Five Surprising Ways Plants Can Make You More Attractive
For instance, you know that sitting in a room full of flowers could make a potential partner more likely to say yes to going on a date with you?
We've all read about how plants make spaces beautiful, but what's lesser known is how plants make us as people more attractive!
Plants have the power to award us with beauty points in more ways than we think, whether it's by communicating that we're caring people or playing on our sense of smell to make us more appealing to a potential significant other, which, if you're asking us, gives us all the more reason to love being a plantita/o.

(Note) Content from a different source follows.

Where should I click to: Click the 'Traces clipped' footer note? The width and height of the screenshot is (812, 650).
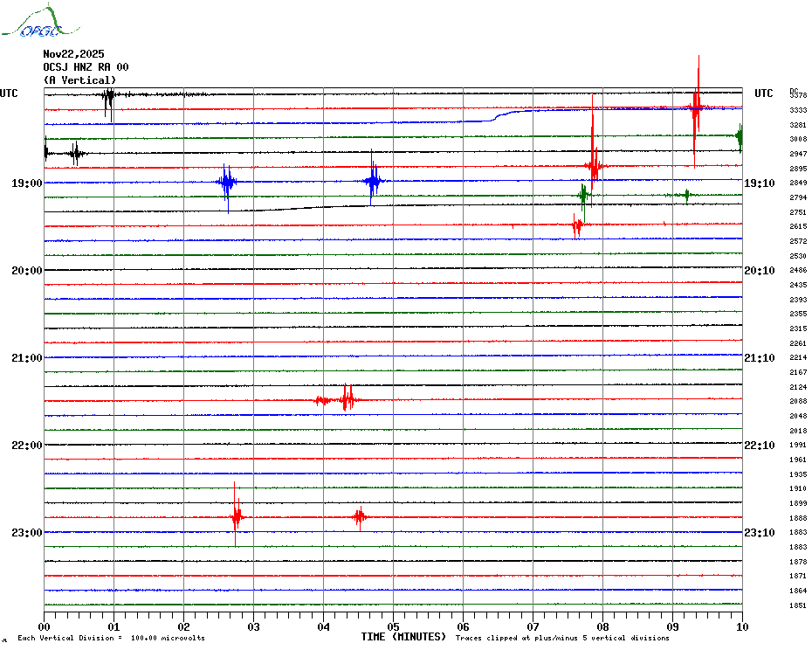562,638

As we at Metro.Style celebrate beauty month this July, we share four interesting ways leafy plants, herbs, and flowers all play a special role in the attractiveness repertoires of both men and women below!
Having plants around you conjures up desirable qualities of yours in the minds of others
One thing about being a plantita/o is that it make you looks more attractive, all thanks to how looking like you're a pro at plant care signals that you're a caring, detail-oriented, attentive, and gentle person. Think about it for a second; it naturally follows that someone who's impatient and brash, has little regard for simpler forms of life, and doesn't have it in them to show a tenderness for foliage the same way they would towards, say, a pet or a partner, would be perceived as less attractive to potential mates.
When someone sees you taking the time to shower a cactus with TLC, or nursing a sunburnt philodendron back to its majestic self, don't be surprised to learn that in their minds, they're substituting themselves for your potted pals and imagining what it'd be like to be cared for by you and only you.
More interestingly, this phenomenon could have bigger implications for men. Because plant care and gardening are activities traditionally associated with women—especially if they're done for fun, and not because you have to care for plants in an agricultural sense, lest you starve in the wintertime—women become more attentive to men who unabashedly fill their Instagram feeds with photos of them lovingly tending to their houseplant collection. (If they can care for plants, who's to say that can't take care of a relationship, right?).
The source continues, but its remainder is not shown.